# [Source excerpt]
★ ★ ★ ★ ★

As seen in the plot, Adventure, Sci-i and Animation movies generated the highest average revenue, and horror movies and dramas generated the least. It would seem appropriate that any of these top three would be a contender for a recommendation to Microsoft.
However, when plotting the median return on investment for each genre (the revenue divided by the budget) other winners emerged:

Horror movies, though generating low amount of average revenue ($55 MM), actually also accounted for great returns (2.5X!).
When looking at the revenue and returns side by side, it was clear that Adventure movies may be a good bet. With the highest median revenue (434MM) and an average ROI of 2.30X, they seem to produce both high amounts of gross dollars, and also a higher average return multiple than other high grossing genres. The median budget for adventure movies also looks to be a bit high (explored further later), but as a budding studio with purportedly grand plans, Adventure movies seem like they might be the way to go for our pals at Microsoft!
What genre combinations generate the highest revenue?
In addition to looking at individual genres, I decided to look at dual genre combinations, as movies often fall into more than one category.
Within the TMDB dataset, there were 171 dual-genre combinations. Some combinations occurred frequently, such as (Adventure, Science Fiction), while others (Documentary, TV Movies) did not yield any results. I only considered genre combinations with at least 10 movies.
I first decided to group the data into a dataframe to view the numerical information in summary form. I did this by creating a number of mini-methods I could use to find all of the records that fell under each genre combination. For example:
# sort each combination of genre by profits
# create a dataframe from the combinations listdef median_revenue_combo(df, combination):
sub_df = df[df.genre_ids.apply(lambda x: all(item in x for item in combination))]
return round((sub_df['revenue'].median()/1000000),2)
It then made it easy to visualize the data by plotting from the dataframe:


As seen here, Adventure/Sci-Fi movies have the runaway lead on revenue, and also generate good average returns (2.9X).
Further investigation could take this a step further: are there any genre combinations that have been rising in value over time and would perhaps poise Microsoft to leverage a trend?
Q: How much money should be spent making a movie?
To answer this question, I also started with the TMDB dataset and again adjusted the numbers for inflation. I chose to only include movies with budgets ≥ $10,000,000.
What’s the average budget for the top 25 most successful high budget movies?
High budget movies here were defined as movies that spent $50MM and up, and then success was measured by return multiple (revenue / budget).
The mean budget for these top 25 movies was $109MM, while the median was $86MM. To explain the large difference here, see the graph below:

Most of the top 25 movies were made with inflation-adjusted budgets of less than 100MM, but a few of the highest budget movies were significantly more than 100MM. Moreover, looking at returns, the highest budget movies like Avatar did not necessarily yield the best return multiples. Movies such as Deadpool costed significantly less and generated better returns.
Therefore, when making a high budget movie, it is not true that simply spending more will lead to the best returns. It is also certainly possible to generate great returns without the types of spending seen in the highest grossing and most expensive movies like Avatar and The Force Awakens. In conclusion, if making a high budget movie with nothing else specified, using the median of $82MM is recommended.

★ ★ ★ ★ ★

# [Supplied information]
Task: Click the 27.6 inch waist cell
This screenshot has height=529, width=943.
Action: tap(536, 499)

★ ★ ★ ★ ★

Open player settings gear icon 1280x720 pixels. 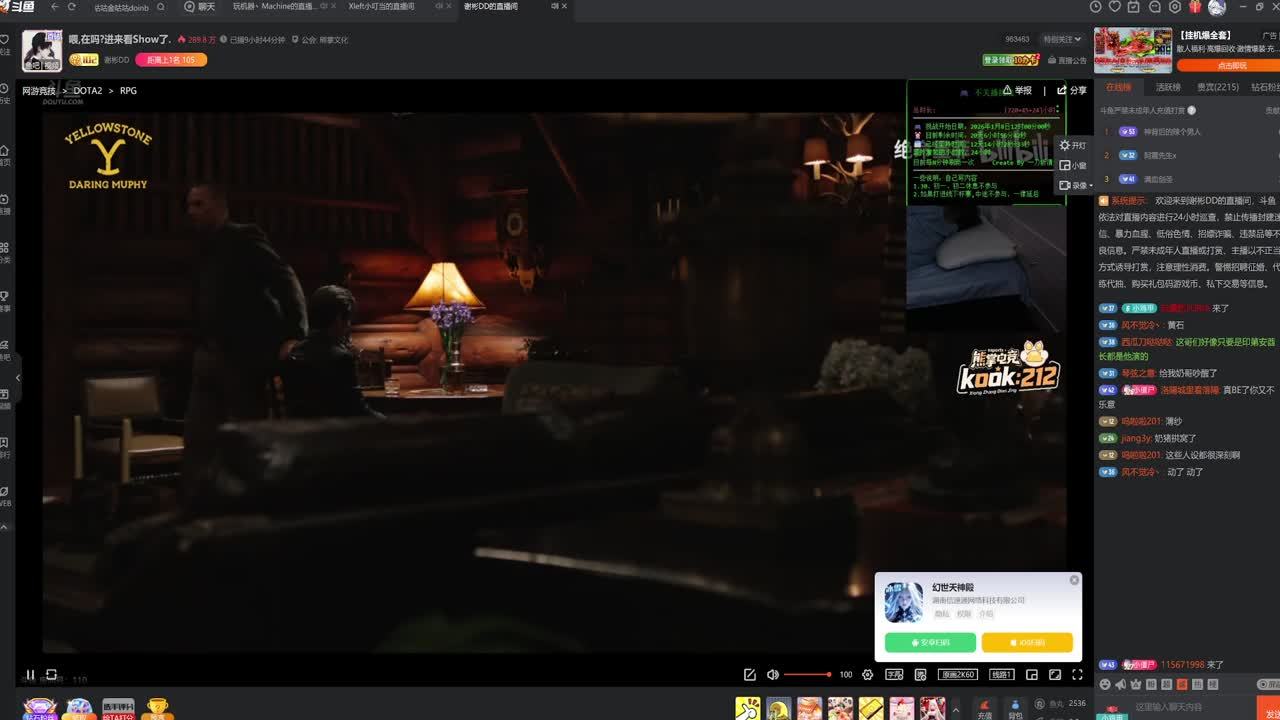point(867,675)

★ ★ ★ ★ ★

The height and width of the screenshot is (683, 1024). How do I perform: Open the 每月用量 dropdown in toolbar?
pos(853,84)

★ ★ ★ ★ ★

# [What to work on]
[1] According to the movie revenue analysis, how many dual-genre combinations were in the TMDB dataset?
[2] Please carry the movie revenue analysis forward from its last sentence.

# [Exercise results]
[1] 171

[2]
What if this is broken down by genre?
However, just as with revenue, differences in budget between genres were also expected. I first grouped movies by genre, and then sorted them in descending order by return on investment. I finally took the mean budget from the top 25 movies.
The results:

As seen here, budgets vary quite a bit by genre. This led to the conclusion that the budget needs to be adjusted depending on what type of movie is made.
If using the genre recommendation of making an Adventure movie, a budget of around $135MM is recommended.
Does spending more lead to better results?
I also decided to inspect the correlations between budget and various numeric results.
One of the metrics I wanted to look at was IMBD ratings. Luckily, TMDB movie information includes IMDB ids, so dataframes can be merged easily:
# add the ratings column
two_c = q2.merge(title_ratings[['tconst','avg_rating']],
how='inner',
left_on='imdb_id',
right_on='tconst')
Here are 4 scatterplots with regression lines, plotting budget vs revenue, popularity, ROI multiple and rating. It appears as though spending more could generally lead to higher revenue, but there wasn’t much of a relationship between the other variables.

The budget vs. revenue plot implies that spending more money generally yields more revenue. Further analysis into the relationship between these two variables could lead to a conclusion on whether this effect tapers off above a certain budget, or if the effect differs based on genre.
It was concluded that spending more may lead to higher revenue, but not necessarily better popularity, returns or a higher rating.
Q: Who should be recruited?
To explore this question, I decided to look at actors, actresses and directors using data from several IMDB data sources. Several datasets were provided to us, and the originals are available on IMDB’s website.
Actors and actresses by rating
I first wanted to discover who the top actors were, based on the average rating of the movies they starred in. A number of merged dataframes and groupings later, this dataframe emerged. Actors who were in at least 2 movies and received at least 1MM votes were considered. Microsoft is presumably going to want to see the best of the best, after all.
# top actors have at least 1,000,000 votes and are in at least 1 movie
top_actors = actors[(actors.num_movies > 1) & (actors.sum_votes > 1000000)]
top_actors.head(10)
This is what emerged:

Leonardo DiCaprio and Robery Downey Jr. both seem to have quite a few votes, and both seem to star in very well rated movies.
Actors and actresses by revenue
However, Microsoft will also want actors whose movies sell!
Taking all actors and actresses, and summing the revenue for the movies they starred in yielded this list of top grossing actors/actresses.

Leonardo DiCaprio’s name has disappeared, but Robert Downey Jr. is at the top! If Robert Downey Jr. has room on his calendar, he seems to be a great (albeit expensive) bet.
Top directors
When looking at top directors, I followed the same method as I did with actors and actresses. I found the following:

The Russo brothers look to be a top choice!
Other questions that were explored included:
Who are the top 10 most underrated actors/actresses?
Who are the top 10 most underrated directors?
Q: When should a movie be released?
For this question, I used movie budget and revenue data from from The Numbers.
The final result:

It looks like Microsoft should plan for a late Spring or if not, late Fall release!
Final thoughts
Exploring movie data with an initial set was an interesting way of practicing data scraping, cleaning, and exploratory analysis.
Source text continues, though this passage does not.